◆ **DESCRIÇÃO DA TAREFA**
Troque "direito legislado" por "direito positivo" e reescreva a parte do trecho sobre improbidade administrativa que começa em "O que a ordem" e vai até "consequente da norma.".

◆ **TRECHO FORNECIDO**
• • • • •
Do mesmo modo, quando se alega improbidade de um agente, ilustrativamente, baseada em descumprimento de convênio ou contrato administrativo, é preciso examinar as peculiaridades circunstanciais do caso, a participação dos envolvidos de acordo com as regras de repartição de competências e deveres assumidos etc.
O que a ordem jurídica requer é que o alguém que aplique o direito legislado promova a contento a subsunção do fato à sua hipótese e constitua, se for o caso, a relação jurídica prescrita no consequente da norma.
Em outros termos, a norma não incide automaticamente. O aplicador deve interpretar o direito, observar o plano da realidade social, vertido em provas processuais, e, em seguida, gerar a norma jurídica judicial. Enfim, a função jurisdicional deve verificar se todos os requisitos legais para a configuração da improbidade, realmente, ocorreram.
A crítica, portanto, é àquelas decisões judicias que se limitam a verificar as ilegalidades e aplicam as pesadas sanções previstas no artigo 12 da Lei 8.429/92, desconsiderando que improbidade e ilegalidade não são sinônimos. É preciso que haja, ao mínimo, (i) a correta apreciação e valoração judicial sobre as circunstanciais do caso concreto, sob pena de se consagrar a responsabilidade objetiva e (ii) a devida avaliação da conduta do agente que deve revelar a sua vontade em atingir um resultado proibido pelo ordenamento jurídico.
Sobre o art. 10, há o entendimento que admite a configuração de improbidade por ato culposo.[15] Mas, o importante é saber que o ato de improbidade administrativa e as pesadas sanções previstas no artigo 12 da Lei 8.429/92 demandam que a conduta tenha suficiência para o seu amoldamento no referido artigo.
• • • • •
◆ **DADOS BRUTOS**
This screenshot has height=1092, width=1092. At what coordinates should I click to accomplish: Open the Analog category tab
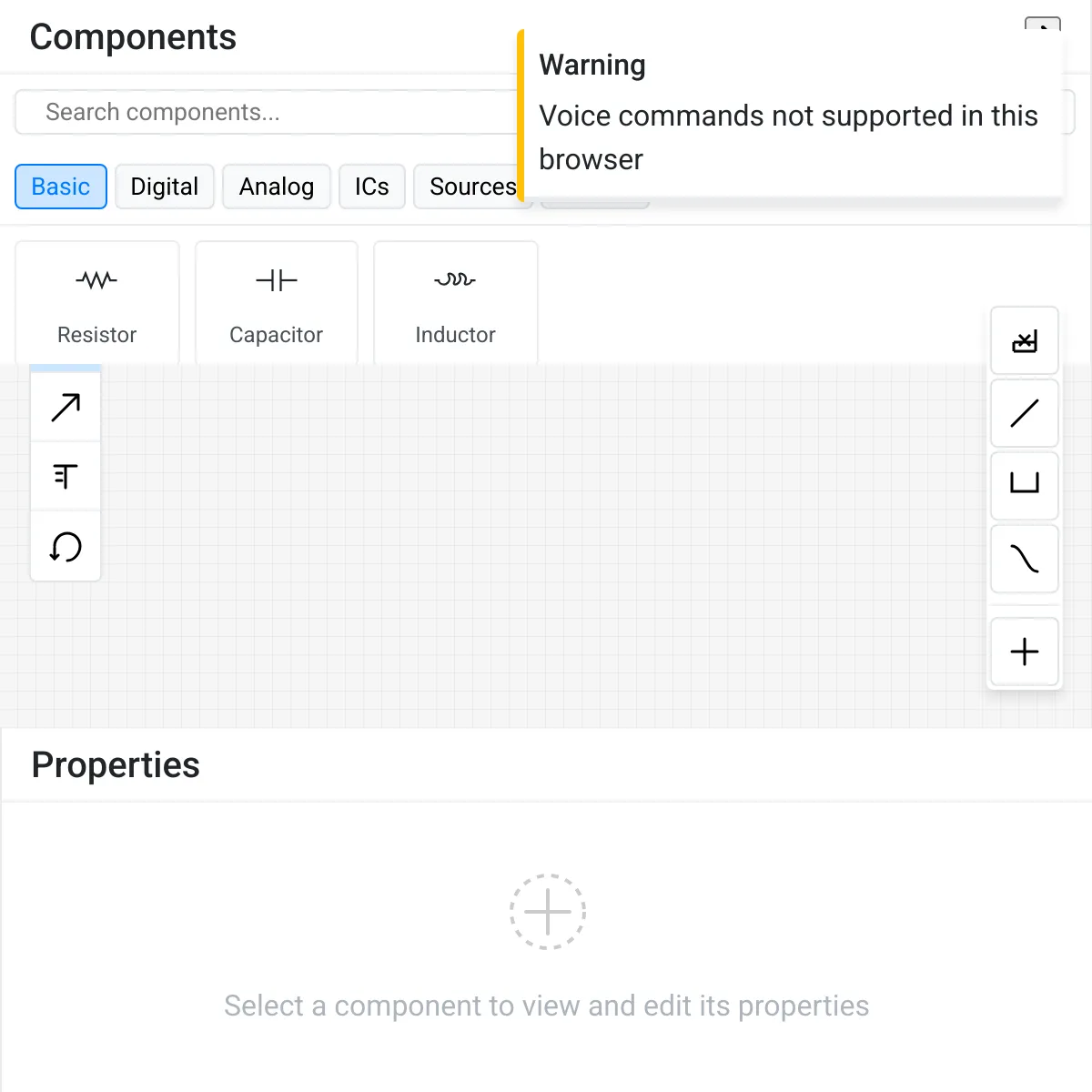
• • • • •
◆ **RESPOSTA FINAL**
O que a ordem jurídica requer é que o alguém que aplique o direito positivo promova a contento a subsunção do fato à sua hipótese e constitua, se for o caso, a relação jurídica prescrita no consequente da norma.